The effect of combination azacitidine, ivosidenib and venetoclax on treating isocitrate dehydrogenase-1 gene (IDH1)-mutated myeloid malignancies such as high-risk myelodysplastic syndromes (MDS) and acute myeloid leukemia (AML) is comparable to higher doses of ivosidenib and venetoclax, according to recent research released as an abstract for the American Society of Clinical Oncology 2020 (ASCO20) Virtual Scientific Program.

“[The] therapy is well tolerated and highly effective for patients with IDH1-mutated AML,” Curtis A. Lachowiez, MD, hematology and medical oncology fellow at MD Anderson Cancer Center in Houston, and colleagues wrote in their study abstract, but noted “[f]ollow up and accrual is ongoing to better define duration and biomarkers of response.”

Investigators from the MD Anderson Cancer Center recruited patients with IDH1-mutated myeloid malignancies to a phase 1/2 trial of ivosidenib, venetoclax and azacitidine, where patients were enrolled into one of three successive cohorts. In the cohorts, patients received either 400 mg (cohort 1) or 800 mg (cohort 2) of venetoclax on day 1 through day 14, before receiving 500 mg of ivosidenib from day 15 to day 28 and from day 1 to day 28 in subsequent cycles. A third cohort received ivosidenib plus 400 mg of venetoclax on day 1 through day 14 and 75 mg/m2 of azacitidine on day 1 through day 7. 

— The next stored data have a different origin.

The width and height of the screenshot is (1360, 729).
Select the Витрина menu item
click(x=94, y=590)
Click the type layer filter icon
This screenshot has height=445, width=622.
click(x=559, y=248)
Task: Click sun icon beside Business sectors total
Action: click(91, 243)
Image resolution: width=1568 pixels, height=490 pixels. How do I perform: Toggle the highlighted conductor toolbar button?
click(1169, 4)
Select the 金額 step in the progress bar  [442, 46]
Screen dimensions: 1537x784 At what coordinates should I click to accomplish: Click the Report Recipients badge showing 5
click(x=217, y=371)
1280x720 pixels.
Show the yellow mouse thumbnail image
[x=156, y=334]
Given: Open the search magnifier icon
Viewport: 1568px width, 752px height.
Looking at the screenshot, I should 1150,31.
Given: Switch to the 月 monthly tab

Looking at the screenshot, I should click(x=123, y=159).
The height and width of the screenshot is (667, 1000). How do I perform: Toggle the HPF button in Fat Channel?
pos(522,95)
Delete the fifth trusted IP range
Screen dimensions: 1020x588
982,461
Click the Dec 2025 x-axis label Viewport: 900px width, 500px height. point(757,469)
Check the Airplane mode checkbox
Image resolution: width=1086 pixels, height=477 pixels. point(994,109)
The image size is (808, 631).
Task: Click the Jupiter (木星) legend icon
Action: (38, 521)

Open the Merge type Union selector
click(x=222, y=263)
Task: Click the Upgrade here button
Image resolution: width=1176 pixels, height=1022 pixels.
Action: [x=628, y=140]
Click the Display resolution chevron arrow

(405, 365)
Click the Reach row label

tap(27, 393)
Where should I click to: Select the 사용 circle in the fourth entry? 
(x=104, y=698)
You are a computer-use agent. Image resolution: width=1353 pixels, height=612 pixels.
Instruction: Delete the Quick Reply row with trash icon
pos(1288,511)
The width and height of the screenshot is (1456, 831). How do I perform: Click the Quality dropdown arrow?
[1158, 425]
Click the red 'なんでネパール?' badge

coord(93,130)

Overall, 19 patients were recruited to the trial with a median age of 68 years and had AML (17 patients), relapsed/refractory AML (9 patients), treatment naïve AML (5 patients), had MDS with secondary AML and had failed treatment with hypomethylating agents (3 patients), and/or had high-risk MDS (2 patients). 

Previous adverse events in other treatment regimens included IDH differentiation syndrome in 4 patients, tumor lysis syndrome in 2 patients. Patients had favorable (37%), intermediate (15%) and adverse (47%) risk, according to European LeukemiaNet (ELN) risk classification criteria. Of note, 37% of patients had NPM1 mutations, 32% had chromatin-spliceosome mutations, 21% RAS pathway mutations, and 16% had methylation mutations.

There was a composite complete remission rate of 78% across all groups in 18 patients with available data, with a complete remission rate of 66.6% in cohort 1, 100% in cohort 2, and 66.6% in cohort 3. The overall response rate was similar, with 66.6% of patients in cohort 1, 100% of patients in cohort 2, and 100% of patients in cohort 3 responding to therapy. Half of the patients are still in the trial, while 5 patients (22%) experienced disease progression, 3 patients (17%) received stem cell transplantation in complete remission, and 2 patients had no response. In 9 patients who were relapsed and refractory, the median overall survival was 9.7 months, but median overall survival had not been reached after 3.5 months of follow-up in patients who were treatment naïve.